St Mary the Virgin's Church is in centre of the village of Fawley, Buckinghamshire, England. It is an active Anglican parish church on the deanery of Wycombe, the archdeaconry of Buckingham, and the diocese of Oxford. Its benefice has been united with those of five other local churches to form the benefice of Hambleden Valley. The church is recorded in the National Heritage List for England as a designated Grade II* listed building.

==History==

The church originated in the 12th century as a simple nave and chancel. The tower was added during the following century, and raised to its present height in the 16th century. The chancel was rebuilt in 1748. In 1882–83 the church was restored and extended by the Lancaster architects Paley and Austin. This included raising the nave walls, rebuilding the tower arch, replacing the nave roof, adding a north transept, a vestry and new windows, and refacing the south transept, opening it up to the nave by adding an arch.

==Architecture==
===Exterior===
St Mary's is constructed in flint with stone dressings and tiled roofs. Its plan consists of a two-bay nave, north and south transepts, a chancel with a north vestry, and a west tower. The tower has angle buttresses, and a west doorway over which is a two-light window. On the north and south sides are lancet windows. Towards the top of the tower is a moulded corbel table. There are semicircular single-light windows above and below the corbel table. At the summit of the tower is a shallow gable and a moulded parapet. Along the sides of the nave are two-light windows. In the transepts are single-light windows on the east and west sides, and two-light windows on the north and south sides. The chancel has a south blocked doorway, and a large east window. Above the east window is a plaque inscribed with a date.

===Interior===
In the chancel is a moulded cornice, and its east bay is decorated with Ionic pilasters. Also in the chancel is panelling that was made for Canons, near Edgware, Middlesex. the home of the Dukes of Chandos. Also from Canons are the communion rails, the pulpit and the reading desk. The marble font dates from 1884.
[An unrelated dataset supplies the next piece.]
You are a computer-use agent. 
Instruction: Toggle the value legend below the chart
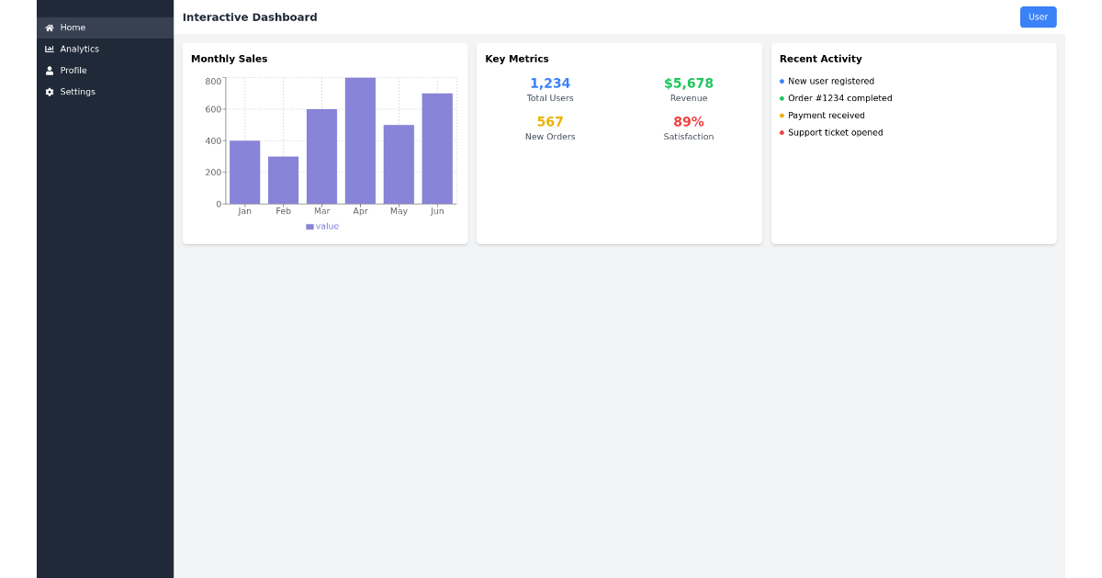(321, 226)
On west wall of south transept is elaborate marble monument with two recumbent alabaster figures, commemorating James Whitelocke and his wife Elizabeth, c.1632. In the nave is a cartouche dating from about 1718. On the inside of the tower arch are two painted texts dating from 1637.

Stained glass in the nave and transepts is by Clayton and Bell and James Powell and Sons. The main east window in the chancel is in a classical style, designed by Heaton, Butler & Bayne in 1878. It depicts the Crucifixion framed by classical patterns in yellow and gold. Elsewhere is armorial glass that was formerly in the earlier house on the site now occupied by Phyllis Court in Henley-on-Thames.

In the vestry is a memorial window to Anthony Hartley designed by John Piper and manufactured by Patrick Reyntiens. Installed in 1976, the narrow single lancet depicts Piper's familiar Tree of Life motif as a verdant vine abundant with fruit, flowers and leaves. Piper was a longtime resident of Fawley Bottom and a parishioner of St Mary's. He is buried in the churchyard.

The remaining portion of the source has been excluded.